Les côtes australiennes ont vu un navire russe pour la première fois le 16 juin 1807, lorsque le sloop Neva est entré à Port Jackson. Les embarcations russes ont ensuite continué à jeter l’ancre de temps à autre dans les ports australiens pour reconstituer leurs réserves de nourriture et d’eau potable. Le navigateur Mikhaïl Lazarev a été en 1814 le premier à annoncer en Australie l’humiliation de Napoléon à la suite de la guerre de 1812. Mais à cause des récits exagérés de journalistes australiens, le continent craignait depuis près d’un siècle une invasion par la Russie.

Mikhaïl Lazarev

La paranoïa s'installe

Le premier quart du XIXe siècle était une époque où la Russie était en contact étroit avec ses colonies américaines.

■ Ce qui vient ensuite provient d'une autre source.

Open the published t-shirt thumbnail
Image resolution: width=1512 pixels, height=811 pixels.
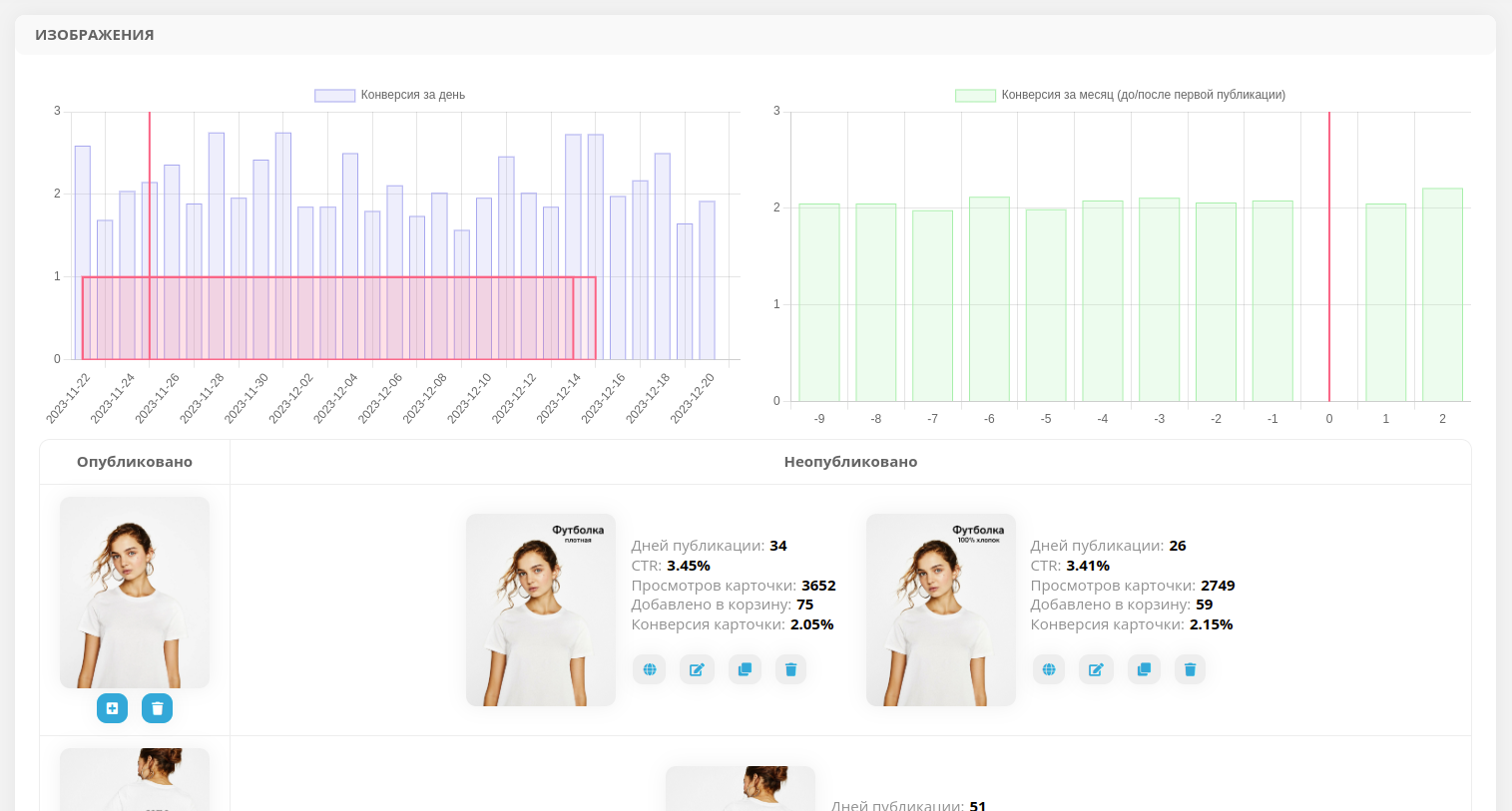pyautogui.click(x=135, y=593)
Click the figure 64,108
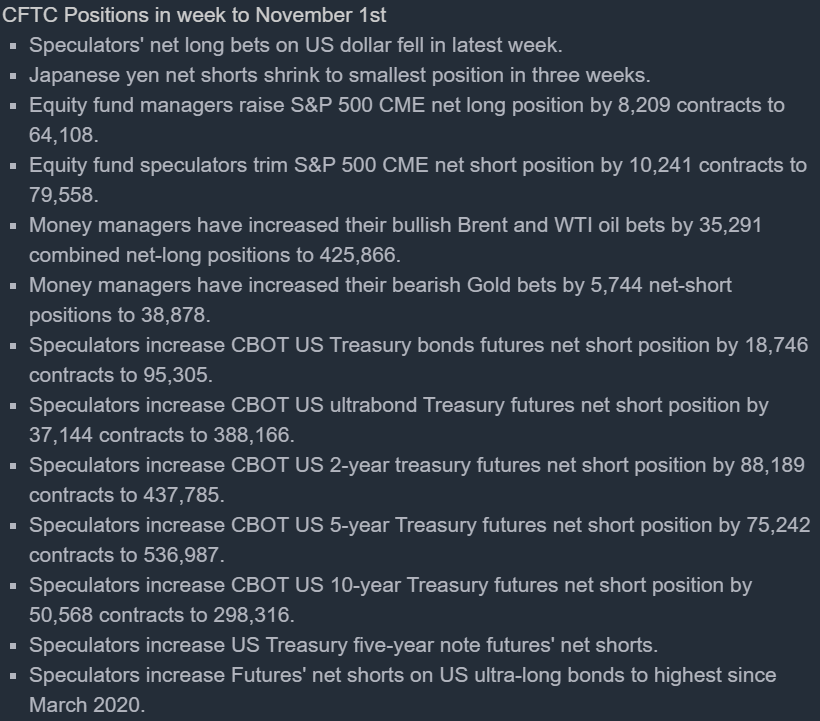 [63, 135]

Les navires marchands et de guerre russes jetaient souvent l’ancre près des côtes australiennes pour acheter des provisions et se reposer. L’Australie, à l’époque, était encore une colonie britannique. La Grande-Bretagne et l'Empire russe ne se sont jamais officiellement alliés contre Napoléon ; mais lors de l’occupation de Paris par les Russes en 1814, les inquiétudes des Britanniques concernant la puissance navale et militaire de l’Empire se sont exacerbées. Les navires de guerre russes devenaient des hôtes habituels dans les ports australiens et les autorités coloniales ont fait part de leurs préoccupations à Londres.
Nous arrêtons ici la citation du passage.